TASK DETAILS
Word for word, copy every line of the data.
※
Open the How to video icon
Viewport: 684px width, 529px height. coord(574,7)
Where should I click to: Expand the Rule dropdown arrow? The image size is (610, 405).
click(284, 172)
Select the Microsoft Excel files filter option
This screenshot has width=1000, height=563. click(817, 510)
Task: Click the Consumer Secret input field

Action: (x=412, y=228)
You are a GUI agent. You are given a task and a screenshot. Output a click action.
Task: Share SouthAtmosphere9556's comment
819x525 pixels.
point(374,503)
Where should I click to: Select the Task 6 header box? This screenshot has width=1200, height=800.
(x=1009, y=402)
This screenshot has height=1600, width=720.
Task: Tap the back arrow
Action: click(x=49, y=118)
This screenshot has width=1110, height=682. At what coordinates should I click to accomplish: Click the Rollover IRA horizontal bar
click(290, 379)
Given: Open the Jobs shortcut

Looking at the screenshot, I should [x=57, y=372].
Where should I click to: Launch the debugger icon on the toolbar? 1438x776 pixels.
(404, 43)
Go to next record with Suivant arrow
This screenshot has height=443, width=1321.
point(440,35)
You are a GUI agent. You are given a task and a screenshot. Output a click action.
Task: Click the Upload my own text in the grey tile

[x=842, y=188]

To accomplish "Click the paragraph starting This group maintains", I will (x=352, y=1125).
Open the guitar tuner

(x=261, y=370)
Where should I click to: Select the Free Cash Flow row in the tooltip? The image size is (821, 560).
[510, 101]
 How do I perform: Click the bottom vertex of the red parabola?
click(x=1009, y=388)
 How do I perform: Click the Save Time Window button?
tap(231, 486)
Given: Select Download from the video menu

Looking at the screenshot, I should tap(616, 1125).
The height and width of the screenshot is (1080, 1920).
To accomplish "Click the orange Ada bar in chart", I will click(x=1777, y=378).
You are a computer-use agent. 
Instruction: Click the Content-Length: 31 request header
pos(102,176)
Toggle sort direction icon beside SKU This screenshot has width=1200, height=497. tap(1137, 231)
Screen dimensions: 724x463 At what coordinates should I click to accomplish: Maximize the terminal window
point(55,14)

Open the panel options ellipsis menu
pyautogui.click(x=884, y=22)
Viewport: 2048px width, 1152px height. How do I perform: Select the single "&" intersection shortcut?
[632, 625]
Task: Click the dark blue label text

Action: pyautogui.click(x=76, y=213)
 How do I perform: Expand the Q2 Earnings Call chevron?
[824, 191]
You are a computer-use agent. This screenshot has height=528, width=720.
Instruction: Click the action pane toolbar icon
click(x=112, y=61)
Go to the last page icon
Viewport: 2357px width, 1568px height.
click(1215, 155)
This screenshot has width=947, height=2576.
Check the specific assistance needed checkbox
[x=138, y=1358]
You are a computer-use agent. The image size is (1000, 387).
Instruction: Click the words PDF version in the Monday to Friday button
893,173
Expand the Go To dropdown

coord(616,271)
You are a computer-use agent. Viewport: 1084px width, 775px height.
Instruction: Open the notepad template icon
※
EXERCISE RESULT
Open the How to video icon
Viewport: 684px width, 529px height. coord(574,7)
Where should I click to: Expand the Rule dropdown arrow? The image size is (610, 405).
click(284, 172)
Select the Microsoft Excel files filter option
This screenshot has width=1000, height=563. click(817, 510)
Task: Click the Consumer Secret input field

Action: (x=412, y=228)
You are a GUI agent. You are given a task and a screenshot. Output a click action.
Task: Share SouthAtmosphere9556's comment
819x525 pixels.
point(374,503)
Where should I click to: Select the Task 6 header box? This screenshot has width=1200, height=800.
(x=1009, y=402)
This screenshot has height=1600, width=720.
Task: Tap the back arrow
Action: click(x=49, y=118)
This screenshot has width=1110, height=682. At what coordinates should I click to accomplish: Click the Rollover IRA horizontal bar
click(290, 379)
Given: Open the Jobs shortcut

Looking at the screenshot, I should [x=57, y=372].
Where should I click to: Launch the debugger icon on the toolbar? 1438x776 pixels.
(404, 43)
Go to next record with Suivant arrow
This screenshot has height=443, width=1321.
point(440,35)
You are a GUI agent. You are given a task and a screenshot. Output a click action.
Task: Click the Upload my own text in the grey tile

[x=842, y=188]

To accomplish "Click the paragraph starting This group maintains", I will (x=352, y=1125).
Open the guitar tuner

(x=261, y=370)
Where should I click to: Select the Free Cash Flow row in the tooltip? The image size is (821, 560).
[510, 101]
 How do I perform: Click the bottom vertex of the red parabola?
click(x=1009, y=388)
 How do I perform: Click the Save Time Window button?
tap(231, 486)
Given: Select Download from the video menu

Looking at the screenshot, I should tap(616, 1125).
The height and width of the screenshot is (1080, 1920).
To accomplish "Click the orange Ada bar in chart", I will click(x=1777, y=378).
You are a computer-use agent. 
Instruction: Click the Content-Length: 31 request header
pos(102,176)
Toggle sort direction icon beside SKU This screenshot has width=1200, height=497. tap(1137, 231)
Screen dimensions: 724x463 At what coordinates should I click to accomplish: Maximize the terminal window
point(55,14)

Open the panel options ellipsis menu
pyautogui.click(x=884, y=22)
Viewport: 2048px width, 1152px height. How do I perform: Select the single "&" intersection shortcut?
[632, 625]
Task: Click the dark blue label text

Action: pyautogui.click(x=76, y=213)
 How do I perform: Expand the Q2 Earnings Call chevron?
[824, 191]
You are a computer-use agent. This screenshot has height=528, width=720.
Instruction: Click the action pane toolbar icon
click(x=112, y=61)
Go to the last page icon
Viewport: 2357px width, 1568px height.
click(1215, 155)
This screenshot has width=947, height=2576.
Check the specific assistance needed checkbox
[x=138, y=1358]
You are a computer-use agent. The image size is (1000, 387).
Instruction: Click the words PDF version in the Monday to Friday button
893,173
Expand the Go To dropdown

coord(616,271)
You are a computer-use agent. Viewport: 1084px width, 775px height.
Instruction: Open the notepad template icon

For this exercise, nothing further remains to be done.